The term OS hardening itself is misleading/vague to me as i am reading to understand it online here. It seems to me that its something related to making linux/unix box more secure.
To quote wikipedia:
In computing, hardening is usually the process of securing a system by reducing its surface of vulnerability. A system has a larger vulnerability surface the more that it does; in principle a single-function system is more secure than a multipurpose one. Reducing available vectors of attack typically includes the removal of unnecessary software, unnecessary usernames or logins and the disabling or removal of unnecessary services.
There are usually guides by the OS vendor. Look for example at the Debian guide: http://www.debian.org/doc/manuals/securing-debian-howto/
Hardening is a process of securely configuring weak(vulnerability) point of a system like there may be unused port, services or useless software running that may create weak point in your system. these weak point may be used by other's to enter in your system.
For example in Linux systems there is a file called /etc/hosts is used to allow/disallow users as per policy.
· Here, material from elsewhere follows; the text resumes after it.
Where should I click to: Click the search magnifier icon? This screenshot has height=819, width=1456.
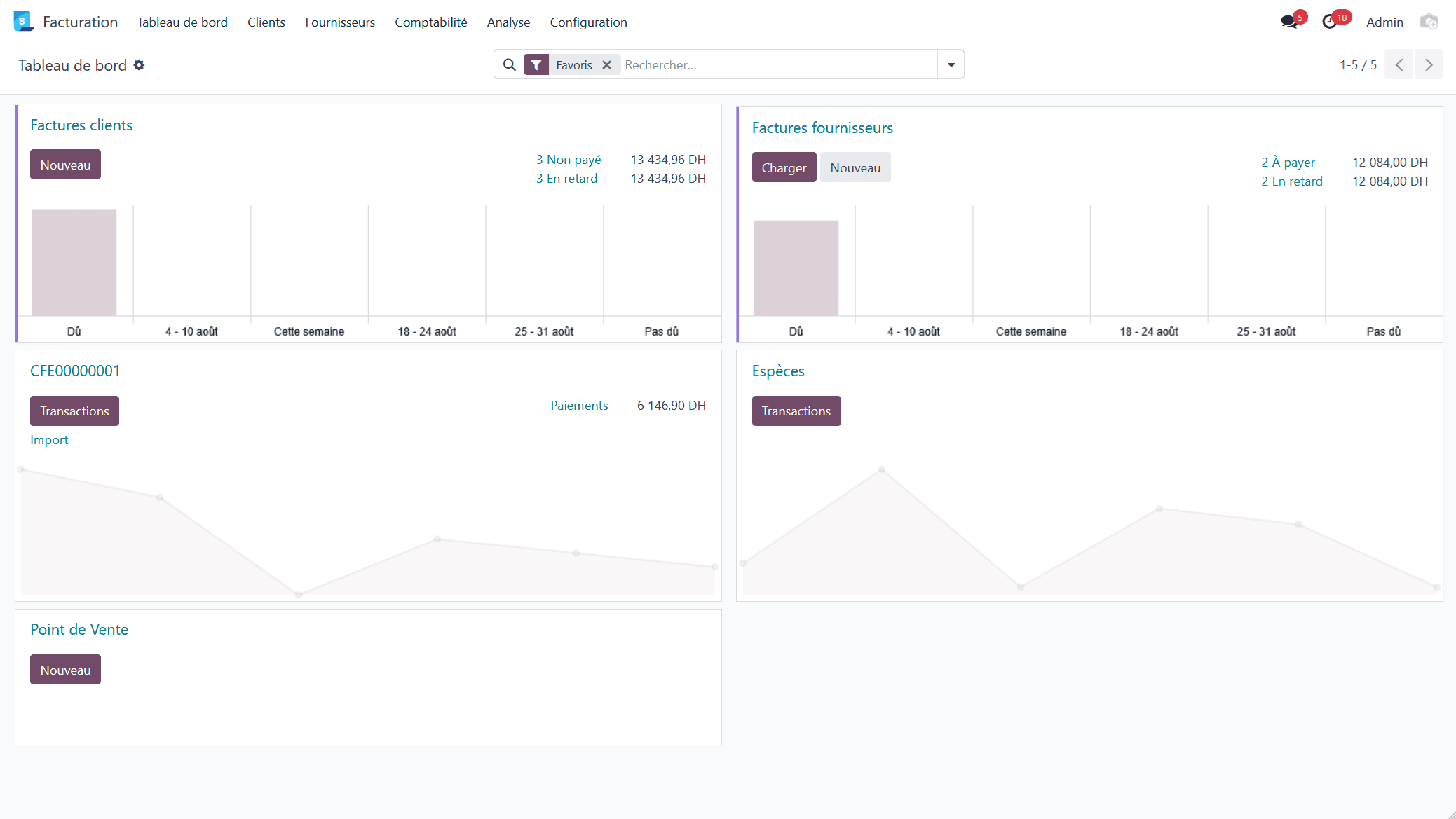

So you may need to change the permissions of this file chmod 700 /etc/hosts.allow or chmod 000 /etc/hosts.allow
For OS(Linux, Unix) hardening go to http://www.itsecurity.com/features/ubuntu-secure-install-resource/ http://www.security.berkeley.edu
You can use tool like PSysHard Hardening Framew0rk
Hardening is the process of making a system more secure.
For example, setting file system permissions or turning off services that leave the system vulnerable.